Indésirables (2015)
- Florent Bodenez
- On March 9, 2015
Review Overview
Note
6Plaisant
Lourd sujet que celui de la condition et de la sexualité des handicapés. Indésirables est dérangeant et expose un problème peu discuté. Si la forme n’est pas la plus attrayante, la performance des acteurs et la construction narrative donne au film ses lettres de noblesse.
Jeremy Elkaïm joue Aldo, un jeune homme vivant à Paris avec sa fiancée, Lucie. Un jour ils accueillent deux nouveaux colocataires chez eux, Vanessa et Sergueï, deux aveugles frère et soeur. Ayant quelques soucis d’argent, Aldo se voit proposer par Sergueï de servir d’assistant sexuel pour des personnes handicapés, en échange d’une importante somme d’argent. Une activité qu’il va continuer à exercer chez lui, en accueillant les handicapés dans sa chambre, discrètement, pour éviter que sa petite amie ne le sache. Aldo ne leur apporte pas seulement du plaisir, il les domine, il devient l’objet du désir dont ces handicapés deviennent dépendants. Cela donne évidemment des scènes très explicites. Des passages gênants, presque tristes, mais c’est voulu, et nécessaire.
« Qu’est ce que c’est dégueulasse » clame la voix féminine d’un morceau électro lugubre qu’écoute Vanessa. Une pensée toute haute, celle du spectateur. Une mise en abîme du message du film : non ça n’est pas dégueulasse, c’est naturel et normal. Mais le fait de le rendre explicite, de ne pas le suggérer mais de le dire haut et fort engrange un ton accusateur un peu dérangeant. Comme si le spectateur devait se sentir coupable de quelque chose, coupable de ne pas les considérer, de ne pas trouver ça magnifique. Non, d’un point de vue purement cinématographique ça ne l’est pas, car la manière dont les événements sont amenés ne le permet pas. Mais le processus de l’implicite aurait pu l’appréhender d’une meilleure manière.
Le film est tourné en noir et blanc, les textes du générique sont projetés comme une simple animation Wordart, la voix off est là pour créer les ellipses temporelles ; la forme est en effet assez froide et drastique. Par manque de moyens ou par choix artistique, la justification est dure à percevoir. Mais cette esthétisme entraîne l’histoire dans une cercle vicieux, qui l’empêche de faire décoller son côté romanesque.

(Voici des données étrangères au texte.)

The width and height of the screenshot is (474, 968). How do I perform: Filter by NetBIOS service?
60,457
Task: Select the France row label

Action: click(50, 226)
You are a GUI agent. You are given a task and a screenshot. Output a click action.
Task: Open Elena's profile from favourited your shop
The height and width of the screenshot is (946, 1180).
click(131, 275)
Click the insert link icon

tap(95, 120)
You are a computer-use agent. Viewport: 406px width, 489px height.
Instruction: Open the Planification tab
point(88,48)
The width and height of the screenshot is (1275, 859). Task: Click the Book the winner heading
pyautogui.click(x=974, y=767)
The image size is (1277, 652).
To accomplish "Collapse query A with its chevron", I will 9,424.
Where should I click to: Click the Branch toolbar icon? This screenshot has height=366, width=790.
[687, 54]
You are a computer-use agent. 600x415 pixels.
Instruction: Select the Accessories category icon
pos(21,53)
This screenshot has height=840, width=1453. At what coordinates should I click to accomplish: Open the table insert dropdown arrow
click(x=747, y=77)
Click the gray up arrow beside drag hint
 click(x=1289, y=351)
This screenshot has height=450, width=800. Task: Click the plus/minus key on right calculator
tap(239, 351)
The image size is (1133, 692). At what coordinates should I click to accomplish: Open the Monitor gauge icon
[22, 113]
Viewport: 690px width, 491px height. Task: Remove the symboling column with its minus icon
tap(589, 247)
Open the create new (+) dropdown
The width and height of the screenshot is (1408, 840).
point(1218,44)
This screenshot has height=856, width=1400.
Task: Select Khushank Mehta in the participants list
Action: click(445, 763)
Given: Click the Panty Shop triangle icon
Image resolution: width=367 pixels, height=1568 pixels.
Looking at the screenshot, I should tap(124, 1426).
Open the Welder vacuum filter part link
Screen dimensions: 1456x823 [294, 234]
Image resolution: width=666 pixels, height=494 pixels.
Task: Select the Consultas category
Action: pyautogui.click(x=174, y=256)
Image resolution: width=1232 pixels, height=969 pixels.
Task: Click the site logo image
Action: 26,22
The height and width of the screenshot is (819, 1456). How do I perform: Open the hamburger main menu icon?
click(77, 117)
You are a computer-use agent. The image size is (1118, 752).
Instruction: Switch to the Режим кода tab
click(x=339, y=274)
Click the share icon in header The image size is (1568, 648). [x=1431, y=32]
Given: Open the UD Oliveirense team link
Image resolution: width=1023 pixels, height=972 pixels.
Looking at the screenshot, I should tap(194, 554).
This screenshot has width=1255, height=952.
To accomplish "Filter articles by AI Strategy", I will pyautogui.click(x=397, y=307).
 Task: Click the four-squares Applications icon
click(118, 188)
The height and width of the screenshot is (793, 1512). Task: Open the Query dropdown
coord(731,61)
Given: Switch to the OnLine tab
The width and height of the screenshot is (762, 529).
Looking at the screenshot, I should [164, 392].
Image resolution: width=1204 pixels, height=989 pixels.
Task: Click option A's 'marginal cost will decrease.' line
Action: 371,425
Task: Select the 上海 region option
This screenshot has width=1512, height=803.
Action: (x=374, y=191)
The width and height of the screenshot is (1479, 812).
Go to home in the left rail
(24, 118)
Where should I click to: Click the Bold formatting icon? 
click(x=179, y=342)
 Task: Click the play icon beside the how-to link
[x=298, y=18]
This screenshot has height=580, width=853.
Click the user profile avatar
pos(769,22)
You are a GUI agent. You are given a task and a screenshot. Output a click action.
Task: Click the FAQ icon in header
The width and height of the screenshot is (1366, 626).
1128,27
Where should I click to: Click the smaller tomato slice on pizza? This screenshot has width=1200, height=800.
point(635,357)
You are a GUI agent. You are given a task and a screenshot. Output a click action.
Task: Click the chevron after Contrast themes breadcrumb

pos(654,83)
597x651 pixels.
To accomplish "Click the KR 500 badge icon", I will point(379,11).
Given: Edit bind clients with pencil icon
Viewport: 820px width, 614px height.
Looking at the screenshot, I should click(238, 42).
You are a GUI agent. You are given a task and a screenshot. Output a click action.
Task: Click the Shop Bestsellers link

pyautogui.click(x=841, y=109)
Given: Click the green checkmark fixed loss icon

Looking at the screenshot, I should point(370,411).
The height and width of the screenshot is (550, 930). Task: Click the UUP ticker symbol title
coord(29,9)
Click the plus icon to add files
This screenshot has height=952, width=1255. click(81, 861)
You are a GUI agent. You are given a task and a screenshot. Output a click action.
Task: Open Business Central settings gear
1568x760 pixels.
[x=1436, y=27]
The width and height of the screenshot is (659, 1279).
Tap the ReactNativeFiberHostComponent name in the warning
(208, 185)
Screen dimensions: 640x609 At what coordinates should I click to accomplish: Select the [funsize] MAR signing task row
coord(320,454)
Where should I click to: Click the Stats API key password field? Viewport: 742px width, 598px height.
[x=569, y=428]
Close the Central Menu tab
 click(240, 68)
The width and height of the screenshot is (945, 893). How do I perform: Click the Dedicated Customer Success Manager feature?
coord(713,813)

Oublions donc la forme. Ce qui donne la force au film, c’est la puissance des acteurs. Car les handicapés sont réels et sincères, sans artifices et donc touchants. Et s’ils le sont autant, c’est aussi parce que leurs personnages ne sont pas uniformes, chacun a ses qualités, mais aussi ses vices et sa part sombre. Entre Stéphana, douce et sentimentale, et Emmerich, cynique, en passant par l’étrange couple formé par Andréas et sa sœur mutique, le réalisateur ne dresse pas un portrait compassionnel des protagonistes, et évite ainsi de tomber dans le cliché. Béatrice de Staël et Benjamin Bouillon, les deux aveugles, sont parmi les seuls à réellement jouer un handicap, et le font à merveille. Des personnages importants qui servent à faire le lien entre Aldo (Jeremy Elkaïm, convaincant, bien qu’un peu sage) et les handicapés.
La fin du film est dans la lignée du reste, dérangeante et peu consensuelle. Elle est surprenante et prend un chemin risqué, mais qui fonctionne. Dommage que l’épilogue de la relation entre Aldo et sa fiancée n’apporte pas grand chose de plus. Indésirables ne fait pas dans la dentelle et est donc nécessaire. En tant qu’œuvre purement cinématographique, le film n’a pas un intérêt d’une grande ampleur. Mais pour son message, le problème qu’il met en avant et la performance des acteurs, son existence est importante. Et au fond, c’est sûrement son ambition. Réussi.
Synopsis
Pour pouvoir payer les études de sa fiancée, Aldo devient accompagnant sexuel pour personnes handicapées, poussé par deux amis de Lucie, non-voyants, qui lui trouvent de bonnes raisons morales de le faire. Les rencontres se suivent et ne se ressemblent pas et sa nouvelle activité, qu’il cache à Lucie, l’entraîne dans des expériences insolites et dérangeantes, dont il sortira profondément transformé.